958 CAN ANTIANDROGEN WITHDRAWAL THERAPY BE PERFORMED SAFELY FOR AGGRESSIVE PROSTATE CANCER?

INTRODUCTION AND OBJECTIVES: Antiandrogen withdrawal (AAWD) is a potential therapeutic maneuver for treating patients with castration-resistant prostate cancer (CRPC) who have undergone a combined antiandrogen blockade (CAB) therapy. However, clinicians are also concerned that, for patients with aggressive CRPC demonstrating a short PSA doubling time (PSADT), discontinuation of antiandrogens may result in even greater exacerbation of the disease. This study was designed to examine the safety of AAWD therapy.

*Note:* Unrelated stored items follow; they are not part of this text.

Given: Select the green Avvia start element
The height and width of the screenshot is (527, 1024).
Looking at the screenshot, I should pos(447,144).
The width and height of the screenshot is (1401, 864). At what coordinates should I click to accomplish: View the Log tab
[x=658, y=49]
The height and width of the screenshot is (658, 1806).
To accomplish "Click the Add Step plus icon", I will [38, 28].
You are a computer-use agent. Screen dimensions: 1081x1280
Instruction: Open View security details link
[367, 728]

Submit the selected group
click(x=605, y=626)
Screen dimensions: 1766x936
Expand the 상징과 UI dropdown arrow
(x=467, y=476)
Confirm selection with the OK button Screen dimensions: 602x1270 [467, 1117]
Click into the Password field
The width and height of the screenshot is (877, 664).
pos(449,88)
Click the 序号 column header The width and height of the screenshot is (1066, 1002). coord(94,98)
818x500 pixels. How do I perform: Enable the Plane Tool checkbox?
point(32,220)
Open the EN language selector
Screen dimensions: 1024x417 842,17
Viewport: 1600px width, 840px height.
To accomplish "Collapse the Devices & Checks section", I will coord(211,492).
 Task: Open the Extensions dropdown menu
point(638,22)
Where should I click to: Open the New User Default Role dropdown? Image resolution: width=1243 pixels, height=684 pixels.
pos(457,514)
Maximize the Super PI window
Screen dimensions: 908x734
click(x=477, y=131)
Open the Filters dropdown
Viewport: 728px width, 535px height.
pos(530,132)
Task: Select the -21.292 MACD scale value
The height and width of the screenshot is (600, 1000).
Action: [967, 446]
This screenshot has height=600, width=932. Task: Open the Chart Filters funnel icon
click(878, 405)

METHODS: We reviewed the medical records of patients with CRPC who received prior initial treatment with CAB therapy during the period of 2001-2011. In 95 patients, AAWD therapy (68 patients previously received bicalutamide, and 27 patients flutamide) for CRPC was performed, and we examined the changes in PSADT before and after AAWD. Serum PSA determinations were obtained 4 weeks before stopping antiandrogen therapy, immediately before (baseline PSA level), and every 4 weeks thereafter. RESULTS: A reduction in the serum PSA level after AAWD was observed in 29 of 95 patients (30.5%), and a greater than 50% decrease from the baseline serum PSA level was observed in 11 patients (10.5%). The median response duration in these 29 responders was 4.0 months. In the 66 non-responders, the mean PSADT before and after AAWD was 7.7 and 6.2 months, respectively. A shortening of PSADT after AAWD was observed in 37 patients (38.9%). Next, using a logistic regression model with stepwise forward selection, we performed univariate and multivariate analyses to identify predictors that have an influence on shortening of PSADT after AAWD (Table below). Interestingly, the results indicated that patients with a short PSADT (aggressive disease) before AAWD had a low risk of subsequent shortening of PSADT after AAWD. In 25 patients with baseline PSADT 2 months, a shortening of PSADT after AAWD was observed in only 3 patients (12.0%). Furthermore, 8 of the 25 patients (32.0%) responded to the AAWD therapy, and 2 patients (8.0%) achieved a greater than 50% decrease from the baseline PSA level. CONCLUSIONS: Our data indicate that patients with a short baseline PSADT (aggressive disease) had a low risk for worsening of the disease by AAWD, and we concluded that it should be recommended for all patients with CRPC before embarking on the next therapeutic maneuver.